[[ Source material, beginning ]]

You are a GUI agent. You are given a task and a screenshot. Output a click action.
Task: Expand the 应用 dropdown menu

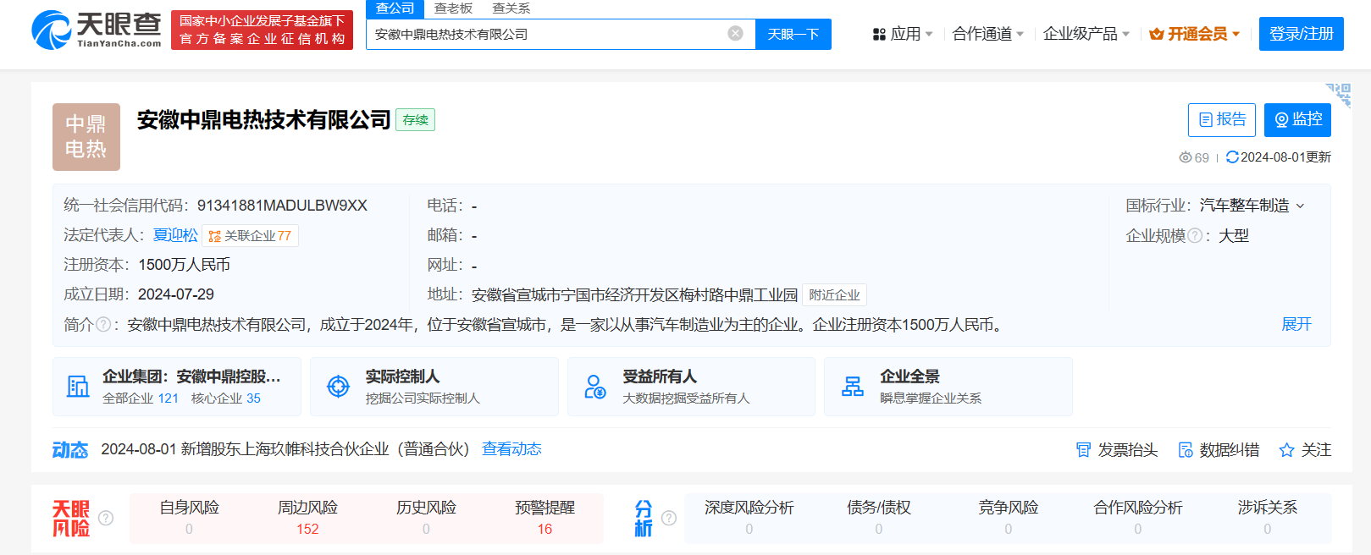[903, 34]
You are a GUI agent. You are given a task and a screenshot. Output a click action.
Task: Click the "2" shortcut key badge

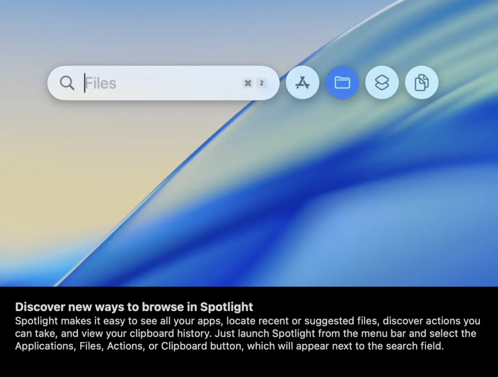tap(261, 83)
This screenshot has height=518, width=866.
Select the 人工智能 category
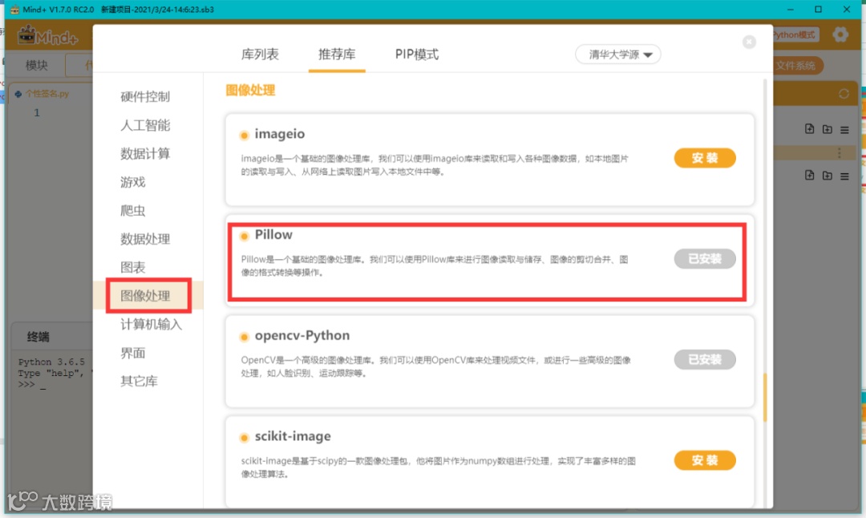tap(145, 125)
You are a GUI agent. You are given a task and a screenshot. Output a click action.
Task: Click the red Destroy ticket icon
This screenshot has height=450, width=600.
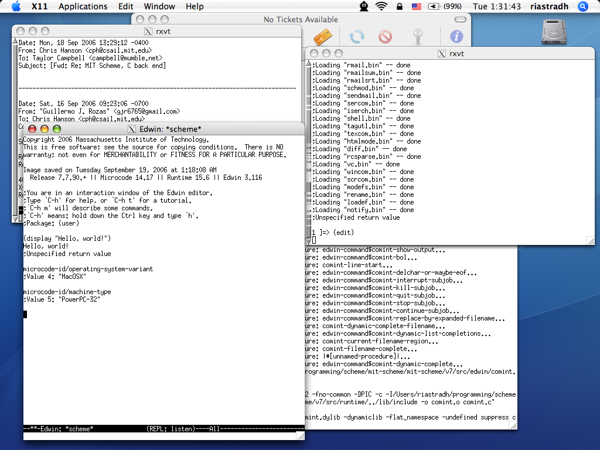click(x=385, y=37)
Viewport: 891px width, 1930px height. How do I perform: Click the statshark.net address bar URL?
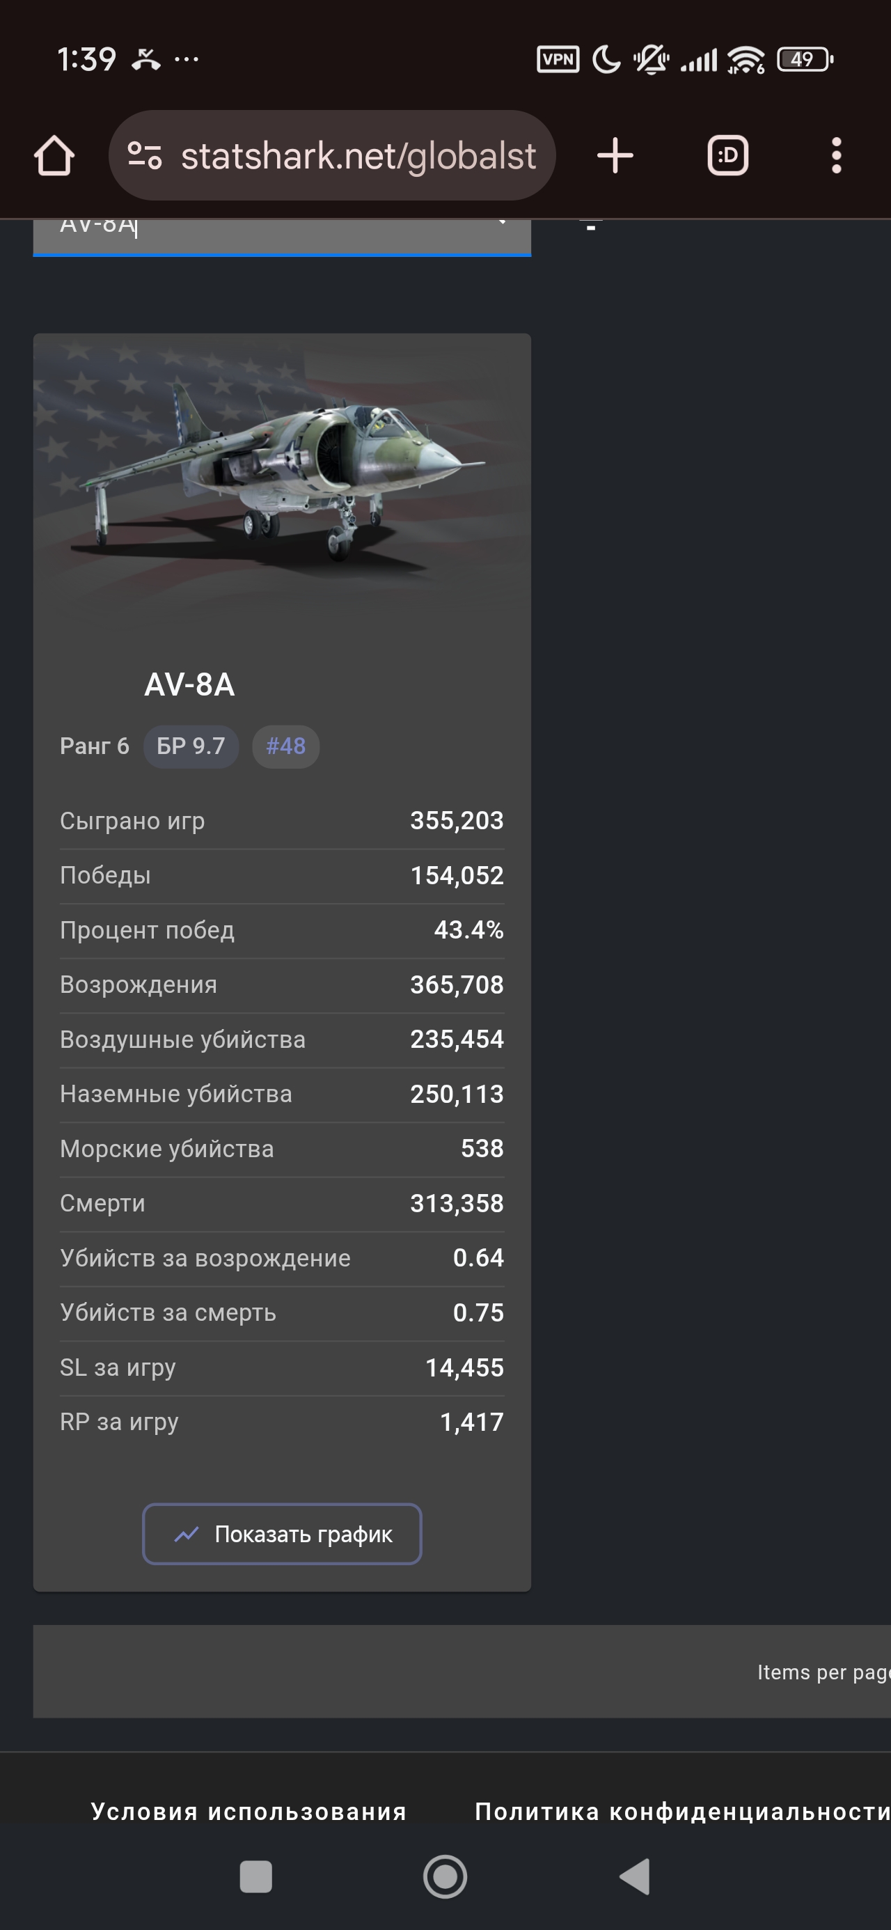click(358, 156)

[[ Source material, end ]]

The records above, minus their pictures, are to be returned word for word.

→ Task response:
You are a GUI agent. You are given a task and a screenshot. Output a click action.
Task: Expand the 应用 dropdown menu

[903, 34]
You are a GUI agent. You are given a task and a screenshot. Output a click action.
Task: Click the "2" shortcut key badge

tap(261, 83)
This screenshot has height=518, width=866.
Select the 人工智能 category
tap(145, 125)
You are a GUI agent. You are given a task and a screenshot. Output a click action.
Task: Click the red Destroy ticket icon
This screenshot has height=450, width=600.
click(x=385, y=37)
Viewport: 891px width, 1930px height. How do I perform: Click the statshark.net address bar URL?
click(358, 156)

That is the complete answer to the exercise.